● What is required: Tally the lines below that hold the string "computer", and report the tally by itself.
************
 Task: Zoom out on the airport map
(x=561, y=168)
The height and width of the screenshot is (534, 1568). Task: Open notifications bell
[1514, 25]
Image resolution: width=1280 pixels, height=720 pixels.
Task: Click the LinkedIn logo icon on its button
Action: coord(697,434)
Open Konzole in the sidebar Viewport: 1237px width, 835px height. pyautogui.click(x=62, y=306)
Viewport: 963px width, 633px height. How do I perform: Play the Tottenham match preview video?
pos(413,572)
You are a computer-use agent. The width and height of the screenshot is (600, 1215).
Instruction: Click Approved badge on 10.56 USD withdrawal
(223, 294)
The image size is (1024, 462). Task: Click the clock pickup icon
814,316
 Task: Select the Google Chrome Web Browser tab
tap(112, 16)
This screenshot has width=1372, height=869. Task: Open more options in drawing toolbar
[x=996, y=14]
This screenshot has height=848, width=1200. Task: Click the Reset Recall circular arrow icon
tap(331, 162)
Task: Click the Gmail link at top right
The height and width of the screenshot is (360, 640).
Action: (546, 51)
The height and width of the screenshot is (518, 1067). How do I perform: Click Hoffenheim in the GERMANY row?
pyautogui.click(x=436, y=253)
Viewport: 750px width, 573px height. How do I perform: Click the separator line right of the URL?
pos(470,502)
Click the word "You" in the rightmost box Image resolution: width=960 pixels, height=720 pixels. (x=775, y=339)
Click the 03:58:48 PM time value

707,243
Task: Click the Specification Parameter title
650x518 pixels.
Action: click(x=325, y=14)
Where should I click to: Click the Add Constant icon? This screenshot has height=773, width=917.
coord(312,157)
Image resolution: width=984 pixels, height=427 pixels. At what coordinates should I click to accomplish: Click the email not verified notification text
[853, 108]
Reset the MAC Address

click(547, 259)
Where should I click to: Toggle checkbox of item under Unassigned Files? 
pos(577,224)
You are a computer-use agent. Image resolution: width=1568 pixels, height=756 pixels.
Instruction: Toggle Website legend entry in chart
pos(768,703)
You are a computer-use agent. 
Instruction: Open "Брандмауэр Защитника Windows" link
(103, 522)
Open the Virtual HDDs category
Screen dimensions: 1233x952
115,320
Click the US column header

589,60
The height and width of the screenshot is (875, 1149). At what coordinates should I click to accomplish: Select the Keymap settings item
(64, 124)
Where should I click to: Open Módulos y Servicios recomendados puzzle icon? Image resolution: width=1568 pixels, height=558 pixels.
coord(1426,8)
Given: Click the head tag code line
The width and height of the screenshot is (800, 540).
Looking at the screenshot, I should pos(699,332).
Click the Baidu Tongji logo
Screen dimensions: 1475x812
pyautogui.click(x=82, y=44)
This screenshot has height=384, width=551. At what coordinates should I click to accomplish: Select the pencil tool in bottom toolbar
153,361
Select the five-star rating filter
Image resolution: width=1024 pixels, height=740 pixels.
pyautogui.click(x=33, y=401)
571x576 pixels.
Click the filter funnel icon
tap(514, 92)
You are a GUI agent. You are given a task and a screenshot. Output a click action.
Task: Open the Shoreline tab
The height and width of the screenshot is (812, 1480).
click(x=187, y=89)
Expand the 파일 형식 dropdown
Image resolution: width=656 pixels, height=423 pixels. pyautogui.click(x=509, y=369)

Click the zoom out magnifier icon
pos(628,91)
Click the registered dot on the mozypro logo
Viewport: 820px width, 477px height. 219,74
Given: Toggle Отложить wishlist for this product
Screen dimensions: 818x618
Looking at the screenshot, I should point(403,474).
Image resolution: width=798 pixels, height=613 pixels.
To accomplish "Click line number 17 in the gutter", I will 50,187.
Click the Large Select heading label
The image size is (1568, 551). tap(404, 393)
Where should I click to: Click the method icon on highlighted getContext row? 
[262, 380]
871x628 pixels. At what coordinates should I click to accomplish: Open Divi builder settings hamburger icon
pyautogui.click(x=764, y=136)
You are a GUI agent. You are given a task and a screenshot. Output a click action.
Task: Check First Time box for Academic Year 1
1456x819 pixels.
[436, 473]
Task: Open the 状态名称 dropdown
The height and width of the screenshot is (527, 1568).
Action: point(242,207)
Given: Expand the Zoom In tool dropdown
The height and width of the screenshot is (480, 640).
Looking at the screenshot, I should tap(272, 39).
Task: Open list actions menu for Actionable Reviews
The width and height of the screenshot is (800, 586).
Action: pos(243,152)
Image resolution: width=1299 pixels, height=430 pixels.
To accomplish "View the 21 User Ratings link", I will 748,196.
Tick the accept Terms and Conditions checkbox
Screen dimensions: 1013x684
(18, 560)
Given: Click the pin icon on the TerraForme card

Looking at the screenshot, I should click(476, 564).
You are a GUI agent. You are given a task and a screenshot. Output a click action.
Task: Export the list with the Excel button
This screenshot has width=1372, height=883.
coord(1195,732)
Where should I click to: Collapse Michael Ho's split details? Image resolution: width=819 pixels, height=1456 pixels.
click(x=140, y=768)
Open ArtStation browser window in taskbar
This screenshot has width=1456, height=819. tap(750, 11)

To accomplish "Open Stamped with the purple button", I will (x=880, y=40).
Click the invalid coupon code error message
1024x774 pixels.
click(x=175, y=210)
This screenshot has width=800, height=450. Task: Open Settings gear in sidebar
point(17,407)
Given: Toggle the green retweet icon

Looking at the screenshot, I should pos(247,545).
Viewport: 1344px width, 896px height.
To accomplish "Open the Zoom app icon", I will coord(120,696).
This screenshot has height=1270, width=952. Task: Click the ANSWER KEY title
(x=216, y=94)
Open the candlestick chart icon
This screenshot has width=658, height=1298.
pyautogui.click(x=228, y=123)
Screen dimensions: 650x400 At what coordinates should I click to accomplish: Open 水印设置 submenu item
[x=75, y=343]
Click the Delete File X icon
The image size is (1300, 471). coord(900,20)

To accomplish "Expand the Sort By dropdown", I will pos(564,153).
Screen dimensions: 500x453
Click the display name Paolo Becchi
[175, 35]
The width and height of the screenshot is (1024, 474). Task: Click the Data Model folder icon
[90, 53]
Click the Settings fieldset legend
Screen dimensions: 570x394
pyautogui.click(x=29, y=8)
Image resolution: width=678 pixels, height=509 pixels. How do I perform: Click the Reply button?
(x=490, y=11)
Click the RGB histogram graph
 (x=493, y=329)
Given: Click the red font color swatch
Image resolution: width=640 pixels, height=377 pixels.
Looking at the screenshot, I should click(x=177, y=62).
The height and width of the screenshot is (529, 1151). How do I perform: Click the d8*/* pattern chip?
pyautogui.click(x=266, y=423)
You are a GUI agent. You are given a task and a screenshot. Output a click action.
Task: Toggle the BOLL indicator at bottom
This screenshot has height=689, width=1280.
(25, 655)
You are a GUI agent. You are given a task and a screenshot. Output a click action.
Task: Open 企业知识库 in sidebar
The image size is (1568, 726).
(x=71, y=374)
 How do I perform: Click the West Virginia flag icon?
************
● Task result: 3